:: Text provided ::
-------

Joined: 24 Dec 2006
|Posted: Thu Jan 25, 2007 6:58 am Post subject: Colombian drug dog sniffs on despite death threats
|By Luis Jaime AcostaWed
Jan 24, 10:05 AM ET
She's had a price on her head since 2004 and a 24-hour guard monitors her food for poisoning. For a 5-year-old, she has made a lot of enemies.
But none of this keeps Agata, a golden Labrador who is one Colombia's best drug-sniffing dogs, from doing her job.
Stationed in the southern Amazon River border town of Leticia, Agata works at the local airport. She is the only Colombian police dog to have a contract put out on her by drug smugglers tired of having their goods confiscated.
More than two years ago, police intercepted a message from drug traffickers revealing a plan to poison her.
"We take special care with her food," said Robert Olanda, one of the officers who guards her.
Police say a $10,000 (5,076 pounds) bounty was put on Agata's furry head after a string of detections she made in 2004 in Colombia, the world's biggest cocaine producer.
She is one of nearly 700 dogs employed by Colombian national police to detect cocaine, heroine and explosives used by a mosaic of armed groups involved in Colombia's 4-decade-old guerrilla war, in which thousands are killed every year.
Trained from puppies, the police dogs form a key part of Colombia's U.S.-backed counter-narcotics program.

-------

:: Dataset ::
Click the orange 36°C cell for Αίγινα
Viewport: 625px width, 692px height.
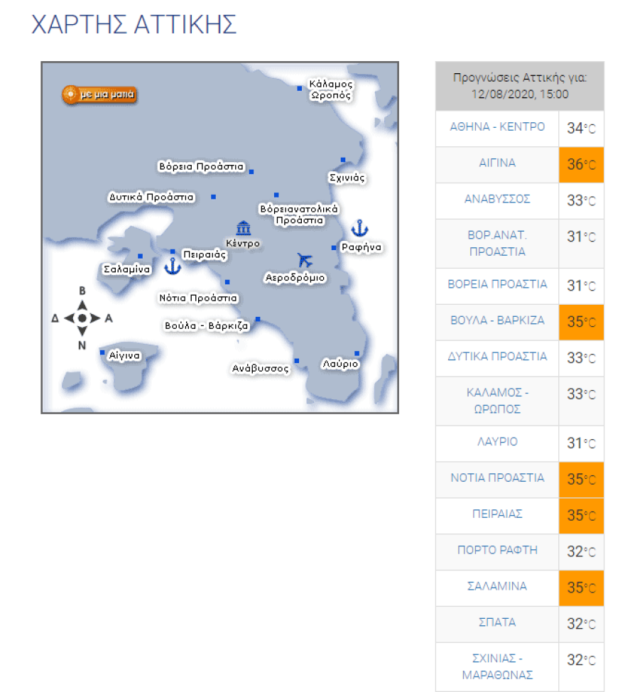[x=581, y=165]
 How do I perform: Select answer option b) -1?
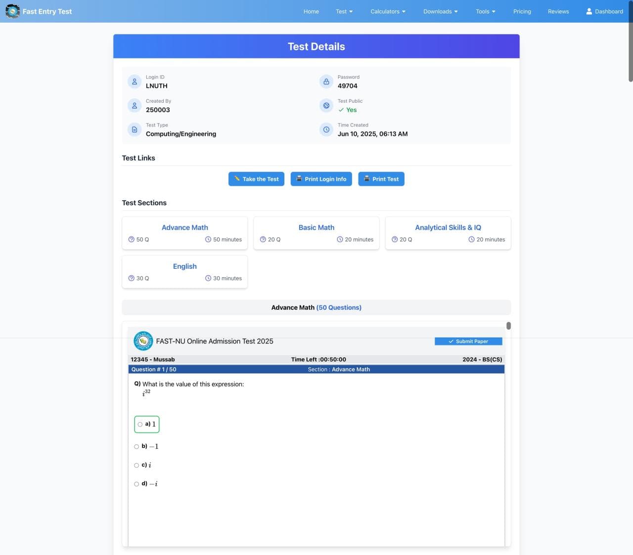[x=136, y=446]
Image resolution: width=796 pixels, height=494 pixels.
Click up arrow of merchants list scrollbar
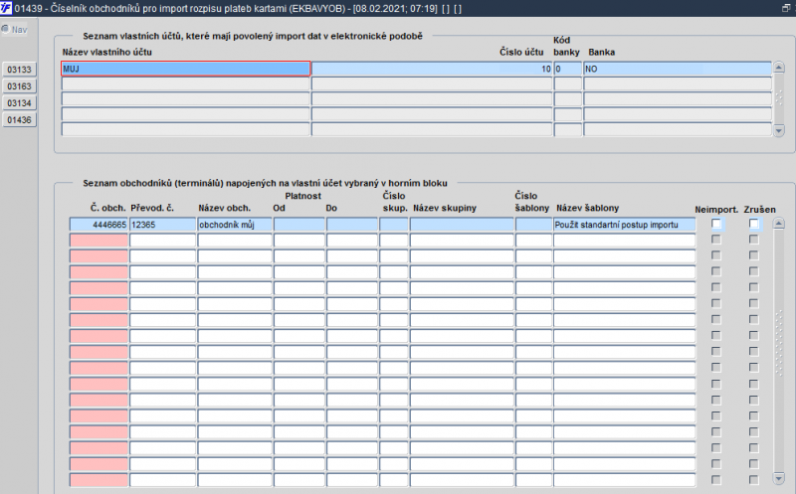tap(778, 224)
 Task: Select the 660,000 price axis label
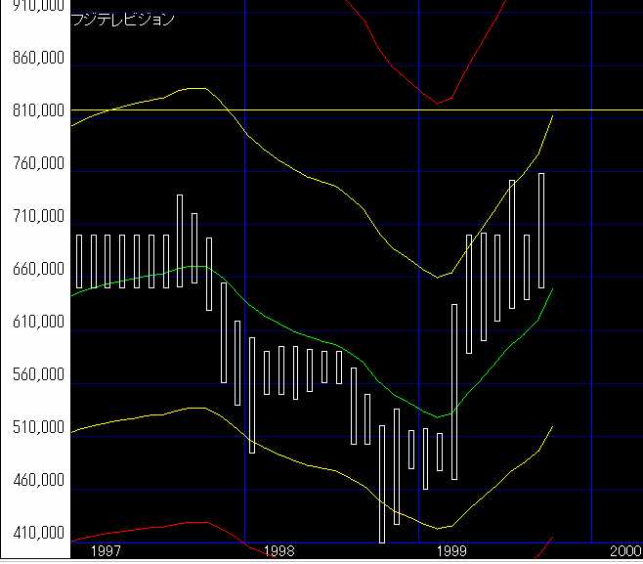pos(35,270)
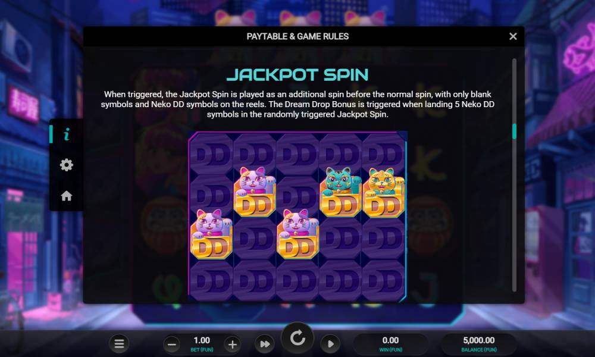
Task: Toggle the fast-forward turbo spin
Action: (x=265, y=344)
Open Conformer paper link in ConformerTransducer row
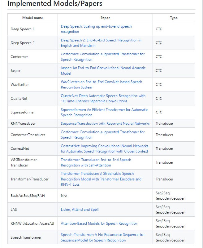Image resolution: width=203 pixels, height=248 pixels. click(x=102, y=132)
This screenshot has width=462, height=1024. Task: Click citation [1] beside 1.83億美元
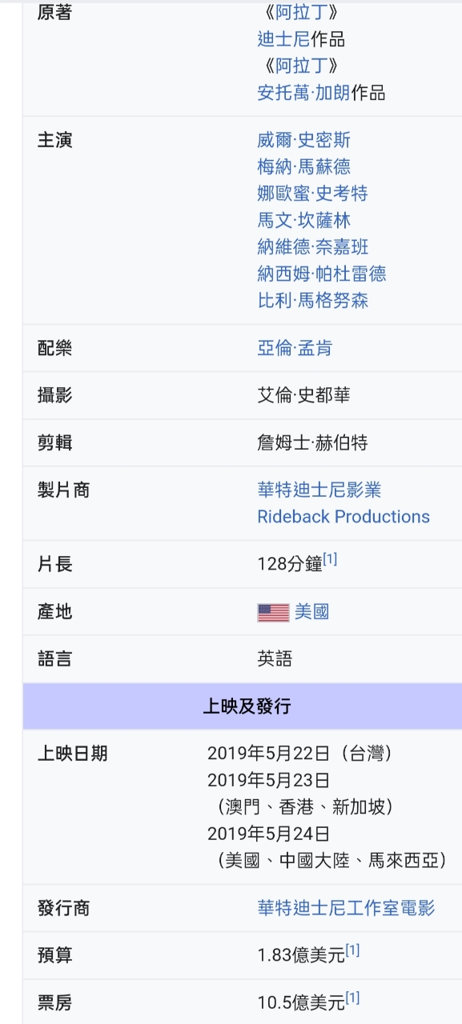coord(352,950)
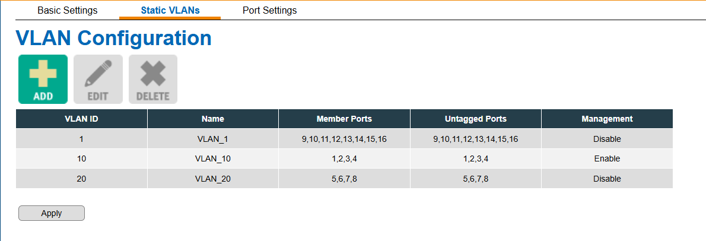Click the EDIT pencil icon
This screenshot has width=706, height=241.
pos(98,80)
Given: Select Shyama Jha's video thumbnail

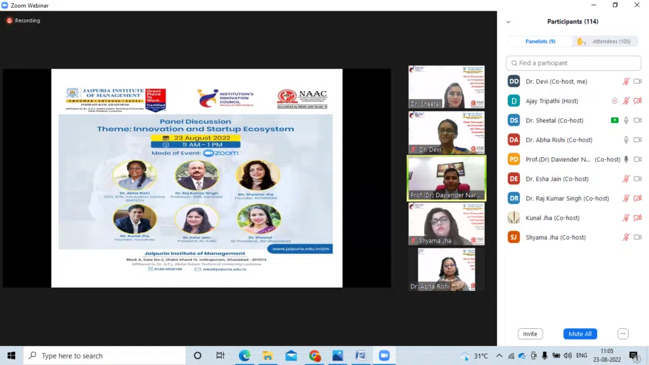Looking at the screenshot, I should click(447, 224).
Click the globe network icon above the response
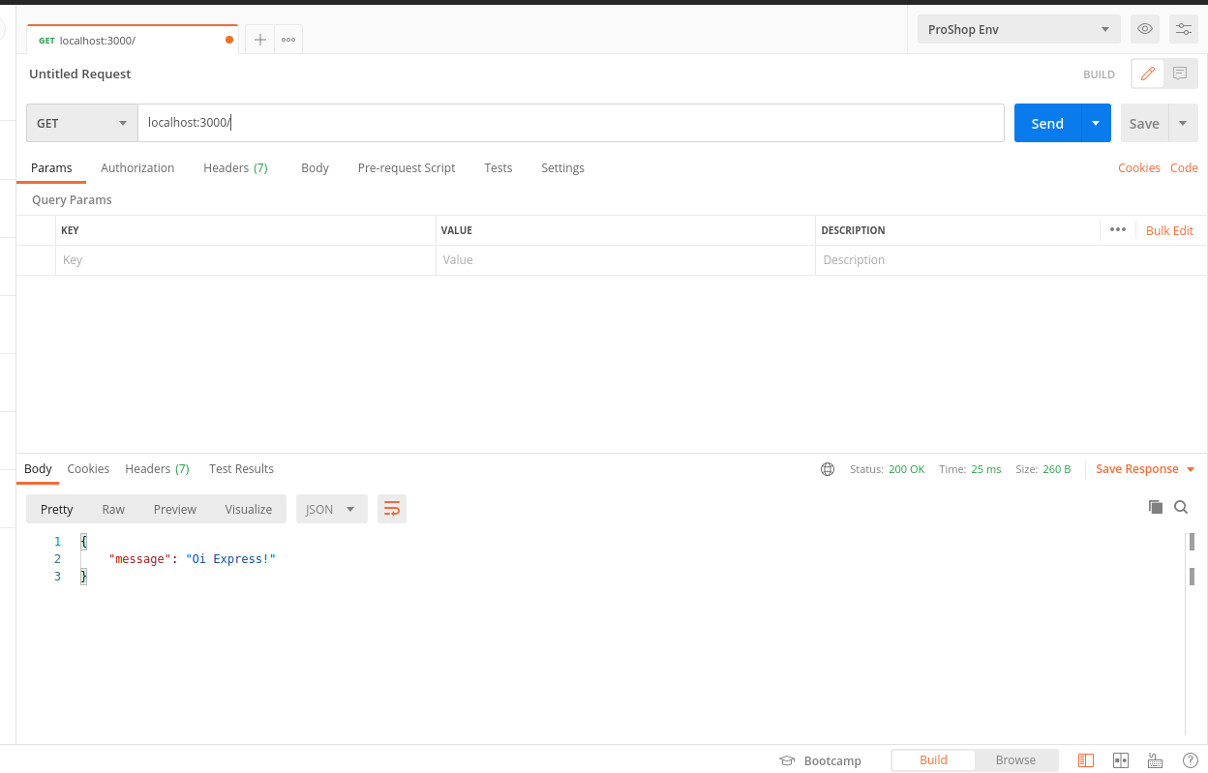Image resolution: width=1208 pixels, height=773 pixels. click(x=828, y=468)
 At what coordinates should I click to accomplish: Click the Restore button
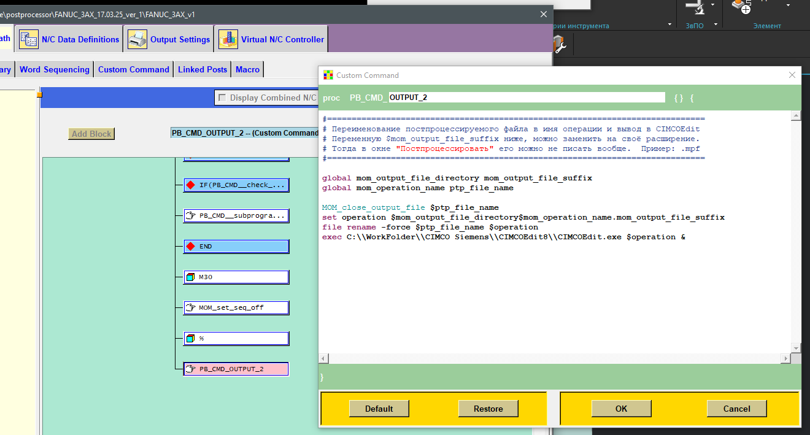(488, 409)
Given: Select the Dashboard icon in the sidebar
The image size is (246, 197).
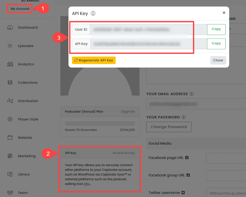Looking at the screenshot, I should 10,27.

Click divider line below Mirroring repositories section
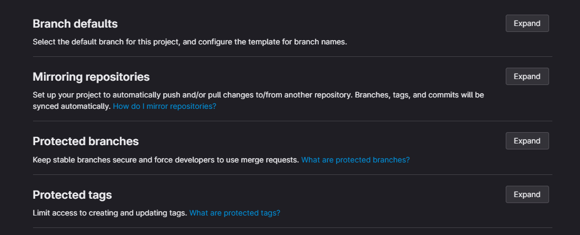pos(292,121)
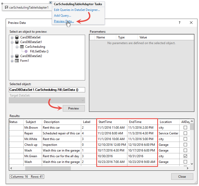Click the smart tag arrow glyph

click(x=51, y=3)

-------

:: What to produce ::
Transcribe the passage of the drug-dog article from "More than two" up to and including "who guards her.".

:: Result for this task ::
More than two years ago, police intercepted a message from drug traffickers revealing a plan to poison her.
"We take special care with her food," said Robert Olanda, one of the officers who guards her.